Stored data entries
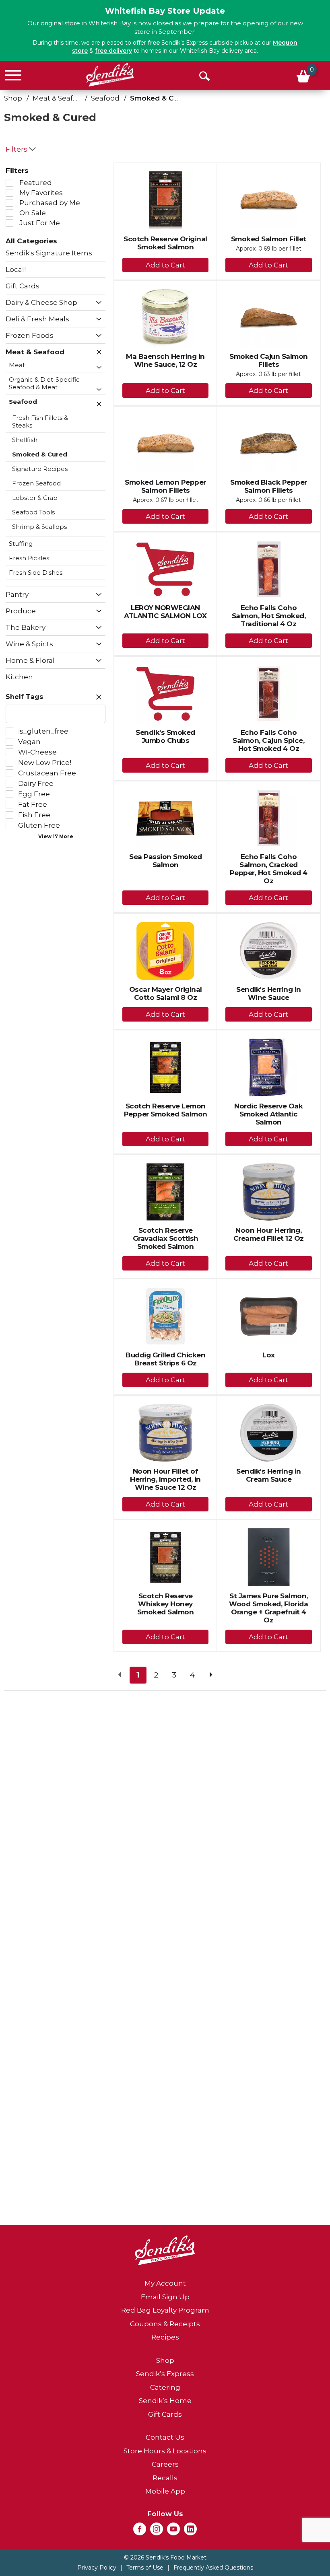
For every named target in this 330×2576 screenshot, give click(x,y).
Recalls (165, 2478)
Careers (165, 2464)
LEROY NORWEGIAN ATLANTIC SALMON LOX (165, 612)
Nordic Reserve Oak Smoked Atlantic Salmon (268, 1114)
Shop (13, 98)
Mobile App (165, 2491)
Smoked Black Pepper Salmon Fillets (268, 486)
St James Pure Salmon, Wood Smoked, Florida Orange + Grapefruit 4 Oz (268, 1608)
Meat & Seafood (60, 98)
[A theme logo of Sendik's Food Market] (110, 75)
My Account (165, 2283)
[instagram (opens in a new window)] (156, 2531)
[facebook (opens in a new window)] (139, 2531)
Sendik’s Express (165, 2374)
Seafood (105, 98)
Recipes (165, 2337)
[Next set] (210, 1675)
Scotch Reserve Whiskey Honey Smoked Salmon (165, 1604)
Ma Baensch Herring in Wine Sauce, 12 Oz (165, 360)
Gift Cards (165, 2414)
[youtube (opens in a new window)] (173, 2531)
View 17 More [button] (55, 836)
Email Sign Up (165, 2297)
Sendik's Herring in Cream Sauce (268, 1475)
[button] (96, 303)
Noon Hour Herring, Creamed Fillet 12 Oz (268, 1234)
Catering (165, 2387)
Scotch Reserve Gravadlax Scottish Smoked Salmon (165, 1238)
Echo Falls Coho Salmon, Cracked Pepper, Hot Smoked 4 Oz (268, 869)
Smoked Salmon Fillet (268, 239)
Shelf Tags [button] (24, 697)
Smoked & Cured (160, 98)
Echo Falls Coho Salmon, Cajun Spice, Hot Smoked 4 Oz (268, 740)
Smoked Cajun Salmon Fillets (268, 360)
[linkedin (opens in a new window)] (190, 2531)
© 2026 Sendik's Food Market (165, 2557)
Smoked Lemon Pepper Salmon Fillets (165, 486)
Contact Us (165, 2437)
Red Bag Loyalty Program (165, 2310)
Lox (268, 1355)
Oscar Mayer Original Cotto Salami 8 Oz (165, 993)
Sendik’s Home (165, 2401)
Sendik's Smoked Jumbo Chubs (165, 736)
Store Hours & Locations (165, 2451)
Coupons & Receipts (165, 2324)
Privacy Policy (96, 2567)
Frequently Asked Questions (213, 2567)
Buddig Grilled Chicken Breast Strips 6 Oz (165, 1359)
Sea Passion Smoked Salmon (165, 861)
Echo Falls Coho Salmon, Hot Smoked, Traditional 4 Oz (269, 616)
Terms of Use (144, 2567)
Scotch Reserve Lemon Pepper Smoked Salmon (165, 1110)
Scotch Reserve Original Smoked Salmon (165, 243)
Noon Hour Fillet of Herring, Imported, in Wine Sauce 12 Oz (165, 1479)
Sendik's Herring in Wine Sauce (268, 993)
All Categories (31, 241)
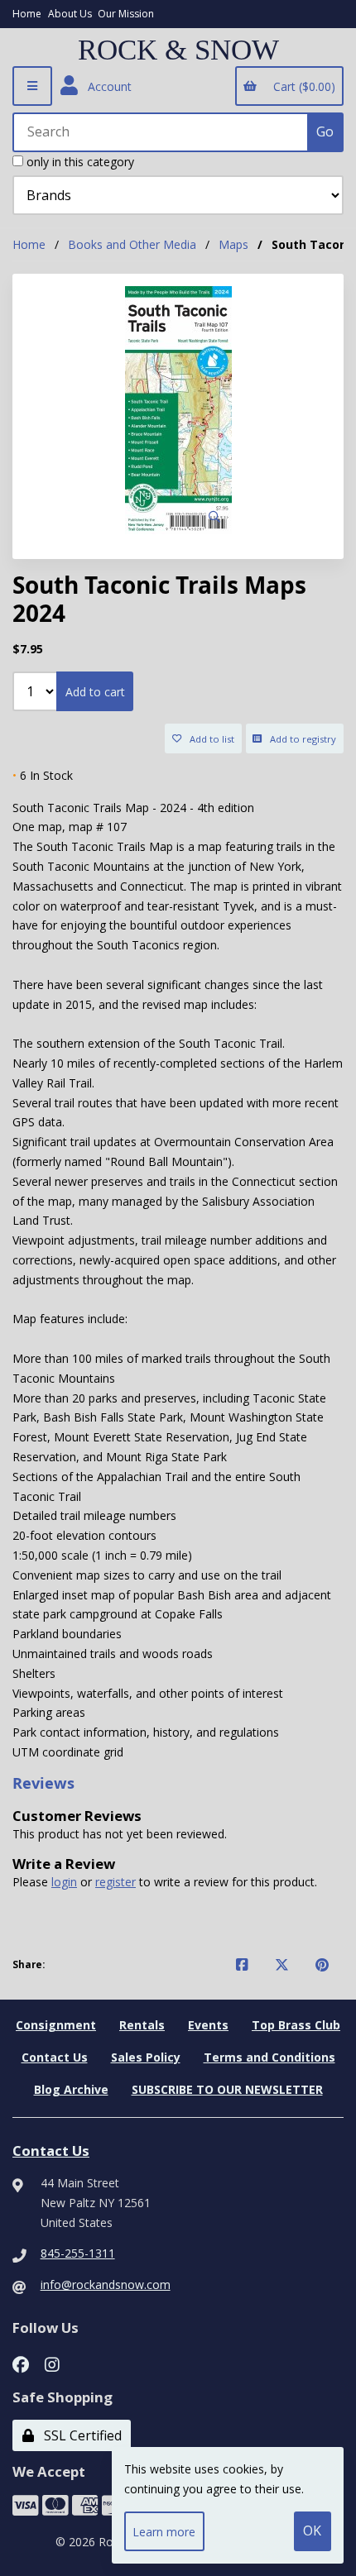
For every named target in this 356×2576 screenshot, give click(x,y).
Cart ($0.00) (301, 86)
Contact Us (55, 2057)
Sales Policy (145, 2057)
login (64, 1882)
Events (208, 2025)
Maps (233, 244)
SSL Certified (79, 2435)
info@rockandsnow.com (106, 2284)
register (115, 1882)
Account (106, 86)
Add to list (209, 739)
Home (26, 14)
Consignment (56, 2025)
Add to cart (95, 692)
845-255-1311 (78, 2253)
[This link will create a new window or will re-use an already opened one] (242, 1965)
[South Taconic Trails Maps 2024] (178, 410)
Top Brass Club (296, 2025)
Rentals (142, 2025)
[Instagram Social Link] (52, 2363)
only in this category (78, 162)
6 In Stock (42, 775)
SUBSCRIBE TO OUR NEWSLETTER (227, 2089)
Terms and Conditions (269, 2057)
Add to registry (300, 739)
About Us (70, 14)
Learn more (163, 2532)
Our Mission (126, 14)
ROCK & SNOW (178, 50)
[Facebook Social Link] (20, 2363)
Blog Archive (71, 2089)
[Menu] (32, 86)
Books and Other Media (132, 244)
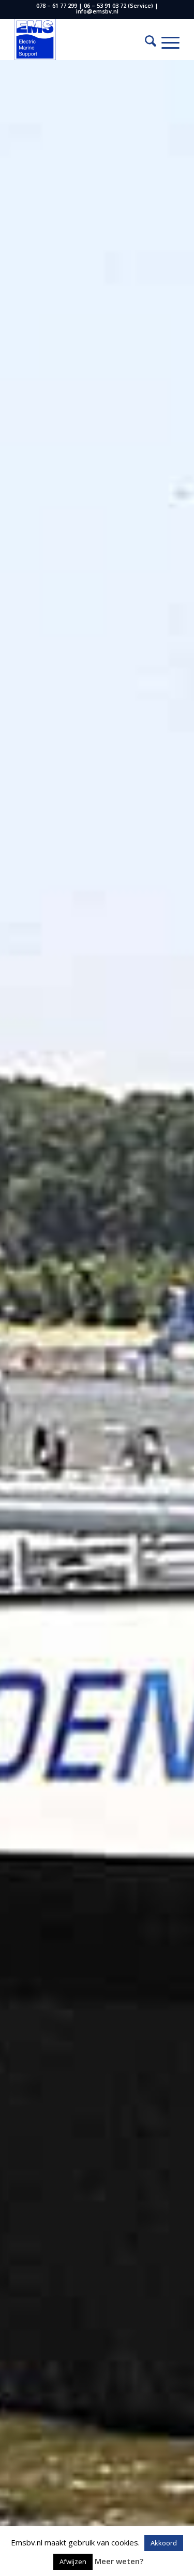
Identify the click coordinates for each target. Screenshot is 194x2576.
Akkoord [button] (164, 2542)
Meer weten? (119, 2561)
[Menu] (165, 42)
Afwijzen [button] (72, 2561)
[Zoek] (145, 42)
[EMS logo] (80, 39)
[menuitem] (145, 42)
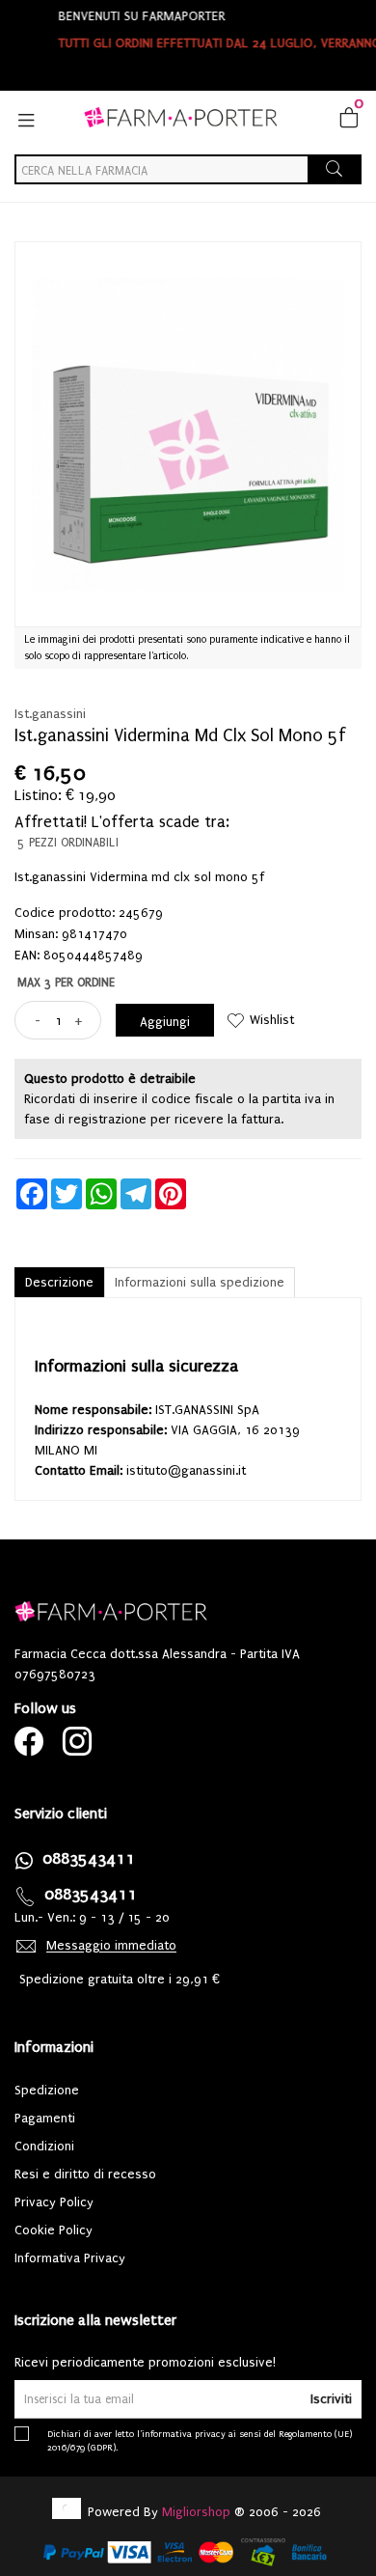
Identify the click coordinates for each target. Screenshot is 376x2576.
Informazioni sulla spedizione (199, 1282)
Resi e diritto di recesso (85, 2174)
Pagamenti (44, 2118)
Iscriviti (331, 2399)
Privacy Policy (54, 2202)
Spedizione (46, 2090)
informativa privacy (184, 2433)
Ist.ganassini (50, 713)
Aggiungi (165, 1021)
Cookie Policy (53, 2230)
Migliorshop (196, 2512)
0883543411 (88, 1858)
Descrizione (59, 1282)
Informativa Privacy (69, 2258)
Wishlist (272, 1019)
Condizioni (44, 2146)
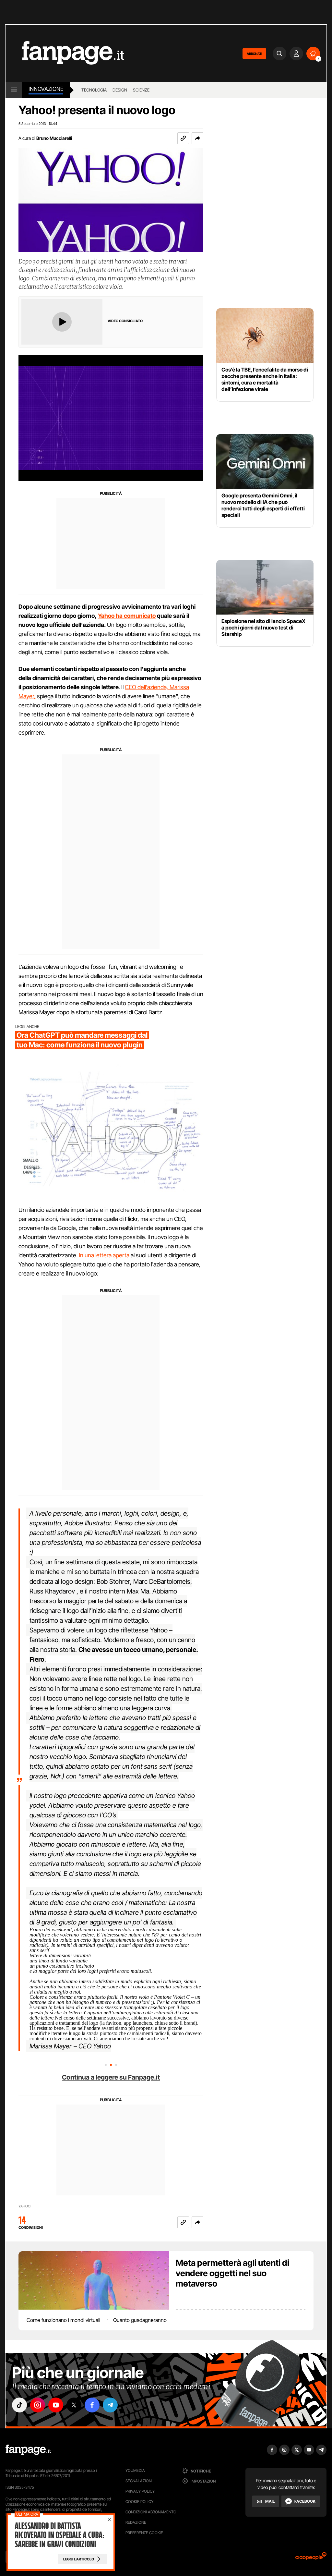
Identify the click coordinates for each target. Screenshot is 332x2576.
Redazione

◆ **Problem statement**: Which lines of the records above contain the word "Noon"? Show each of them.

◆ **Answer box**:
Noon Hour Herring, Creamed Fillet 12 Oz (268, 1234)
Noon Hour Fillet of Herring, Imported, in Wine Sauce 12 Oz (165, 1479)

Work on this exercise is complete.